The DevR transcriptional switch that defines the response of Mycobacterium tuberculosis to the lack of oxygen is now well established and likely helps the bacteria shift to a state of persistence. The M. tuberculosis two component signal transduction system (TCS), DevR-DevS, implicated in this transition to latency, is differentially expressed in H37Ra and H37Rv strains. Despite originating from the H37 ancestral strain, H37Ra and H37Rv have significant differences in their growth, physiology, and virulence. To further dissect the role of DevR in growth adaptive processes of M. tuberculosis, we investigated the hypoxic response of the avirulent H37Ra strain. Our results show that the DevR-DevS TCS in H37Ra is responsive to hypoxia and capable of target gene regulation, indicating similar DevR-DevS signaling pathways in H37Ra and H37Rv. A key finding of this study was the constitutive expression of the Rv3134c-devR-devS operon and a subset of sentinel DevR-regulated genes in aerobic cultures of H37Ra but not H37Rv grown in Dubos-Tween-albumin medium. Asparagine and/or catabolites of asparagine metabolism were implicated in aerobic induction of the DevR-DevS TCS in H37Ra. This is the first report of medium-specific constitutive expression of the DevR regulon in an avirulent strain and suggests a potential role for metabolite(s) in the activation of the DevR-DevS TCS.
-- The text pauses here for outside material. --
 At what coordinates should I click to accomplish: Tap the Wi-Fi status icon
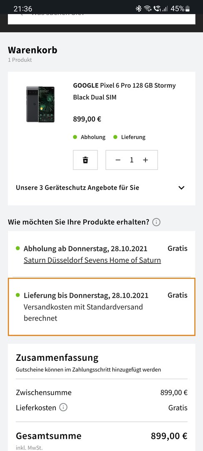point(148,9)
Figure 1. Differential aerobic expression of Rv3134c-devR-devS operon in M. tuberculosis cultivated in 7H9T and DTA media

qRT-PCR analyses of Rv3134c-devR-devS operon during exponential growth of H37Rv (Rv) and H37Ra (Ra) in 7H9T and DTA media. The normalized expression of these genes with respect to expression of 16S rRNA is presented as mean ± standard deviations (SD) of three independent experiments. *** represents P < 0.001 for the differences in expression of the operon between H37Ra and H37Rv in DTA medium. The decrease in the expression of devR (***, P < 0.001) and devS (*, P < 0.05) genes in H37Rv grown in DTA versus 7H9T medium is significant.
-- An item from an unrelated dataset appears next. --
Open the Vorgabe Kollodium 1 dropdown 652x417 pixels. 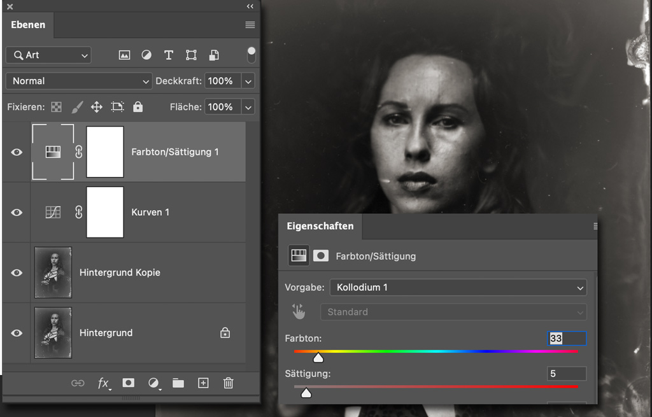click(457, 287)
Figure 2. Aerobic expression of DevR and a subset of sentinel DevR-regulated genes in M. tuberculosis grown in 7H9T and DTA media

(A) Fold induction of devR, hspX, narK2, fdxA, Rv1738, Rv2626c, and Rv3130c genes in H37Ra grown aerobically in 7H9T (white bars) and DTA (black bars) media with respect to H37Rv (baseline expression set to 1.0). *** represents P < 0.001, for the differences in expression between H37Ra and H37Rv strains in DTA medium. (B) Western blot analyses of M. tuberculosis H37Ra and H37Rv grown in 7H9T (Lanes 1 and 2) and DTA (Lanes 3 and 4) media using anti-DevR and anti-HspX antibodies. Lane 5 is purified HspX protein. The levels of DevR in H37Ra cultivated in 7H9T (RaT) and DTA (RaDTA) media are reported as percentage expression with respect to H37Rv (RvT or RvDTA, fixed at 100%) based on densitometric measurement of band intensities (below Figure 2B).

Figure 3. Asparagine: A metabolic signal for aerobic induction of the DevR regulon in M. tuberculosis H37Ra

(A) devR expression in H37Rv (Rv, black bars), H37Ra (Ra, gray bars) grown in DTA medium with (hatched lines, DTA+G) or without glycerol (solid, DTA) and in H37Ra grown in DTA supplemented with 300 mM D-asparagine (vertical lines, DTA+Dasn). *** represents P < 0.001. (B) Western blot analyses of DevR and HspX expression in 30 μg (Lanes 1 and 3) and 45 μg (Lanes 2 and 4) of H37Ra cell lysates prepared from DTA and DTA+Dasn media respectively. Lane 5 represents cell lysate of H37Ra grown in DTA+G medium (C) Fold induction of devR, devS, Rv3134c, hspX, narK2 and Rv3130c genes in H37Ra grown in 7H9T medium with L-asparagine (7H9T+Lasn) with respect to 7H9T control (set at 1.0).

Figure 4. Hypoxic response of M. tuberculosis H37Rv and H37Ra

Fold induction at 24 hr hypoxia of (A) devR expression in H37Rv (black bars) and H37Ra (white bars) cultured in DTA and 7H9T media and of (B) Rv3134c, devR, devS, hspX and narK2 genes in H37Ra grown in 7H9T (white bars) and DTA+G (black bars) media with respect to their aerobic controls (set at 1.0). **, * represents P < 0.01 and 0.05 respectively for devR induction in H37Rv and H37Ra in the respective media compared to their aerobic controls. The hypoxic induction of the DevR regulon in DTA+G media is significant (P < 0.001).